PROBLEMS TO SOLVE
1. Reproduce the SciPy-dev message word for word from "Tue Oct 6 20:25:41" to "changing that now.".
2. In the SciPy-dev message, how many active copies of the data points does the current code keep at any one time?

PAGE
[SciPy-dev] Generic polynomials class (was Re: Volunteer for Scipy Project)
Charles R Harris
charlesr.harris@gmail....
Tue Oct 6 20:25:41 CDT 2009
On Tue, Oct 6, 2009 at 6:57 PM, Fernando Perez <fperez.net@gmail.com> wrote:
> On Tue, Oct 6, 2009 at 5:46 PM, Charles R Harris
> <charlesr.harris@gmail.com> wrote:
> >
> >
> > On Tue, Oct 6, 2009 at 6:32 PM, Fernando Perez <fperez.net@gmail.com>
> wrote:
>
> >> - the correct choice of coefficient order
> >
> > OK, I'm changing that now.
>
> Thank you!
>
> >> - that is stable and fast both for point-wise and for array-wise
> >> evaluations
> >>
> >
> > Just to be clear, you mean 1 polynomial in 1 variable evaluated at many
> > points ? The current code evaluates at an arbitrary ndarray of points,
> but
> > is a bit wasteful of memory: there are essentially three active copies of
> > the data points at any one time.

PROVIDED MATERIAL
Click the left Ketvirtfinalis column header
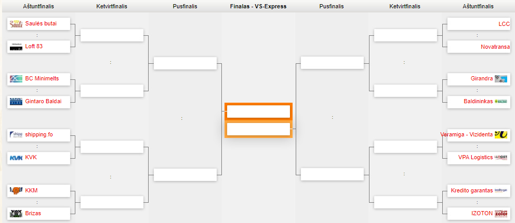Screen dimensions: 515x223 click(x=112, y=6)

SOLUTIONS BELOW
1.
Tue Oct 6 20:25:41 CDT 2009
On Tue, Oct 6, 2009 at 6:57 PM, Fernando Perez <fperez.net@gmail.com> wrote:
> On Tue, Oct 6, 2009 at 5:46 PM, Charles R Harris
> <charlesr.harris@gmail.com> wrote:
> >
> >
> > On Tue, Oct 6, 2009 at 6:32 PM, Fernando Perez <fperez.net@gmail.com>
> wrote:
>
> >> - the correct choice of coefficient order
> >
> > OK, I'm changing that now.

2. Three.